Correct way to handle allowing user to update email address

We use Auth0 as the source of truth for our users information.

In our API we want to allow a user to change their email address.

One option is to search Auth0 to check that the new email address isn’t already registered and if not update the user’s email address to the new one they have entered. The issue being there is slight race condition in that in between the check to see if if doesn’t exist and the the command to change it, someone else could register with that email address.

The other option ideally would be a webhook in that a management API call is made to Auth0 and it sends a hook back to tell us if it was successful or not.

I see Auth0 has a webhook which is triggered via the management API but in this scenario it’s pointless as the API call will fail if the user email address is already registered and therefore there is no need for a webhook.

I feel like as Auth0 is the commodity in charge of the information it should provide the infrastructure to handle race conditions/distributed transactions etc rather than the user of Auth0.

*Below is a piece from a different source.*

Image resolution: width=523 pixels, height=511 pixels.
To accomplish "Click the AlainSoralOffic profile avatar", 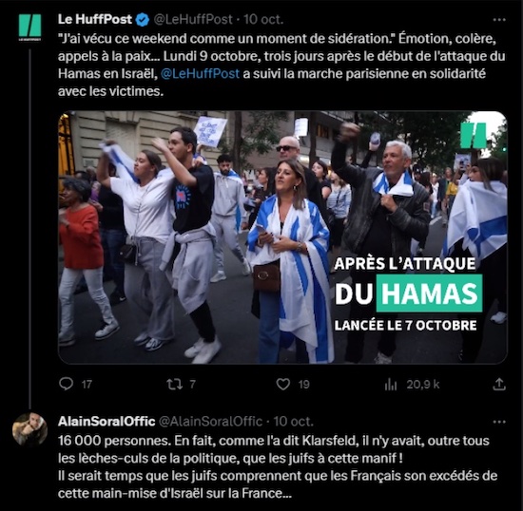I will tap(29, 429).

Is there an alternative approach to take here?

Hi @jonathan.channon,

Welcome to the Auth0 Community Forum!

If you attempt to update the users’ email address via PATCH /api/v2/users/{id} and the email already exists you will receive:

{
  "statusCode": 400,
  "error": "Bad Request",
  "message": "The specified new email already exists",
  "errorCode": "auth0_idp_error"
}

Doesn’t this eliminate the need to check if the email exists? Let me know if I am missing something here.

Thanks,
Dan

This topic was automatically closed 14 days after the last reply. New replies are no longer allowed.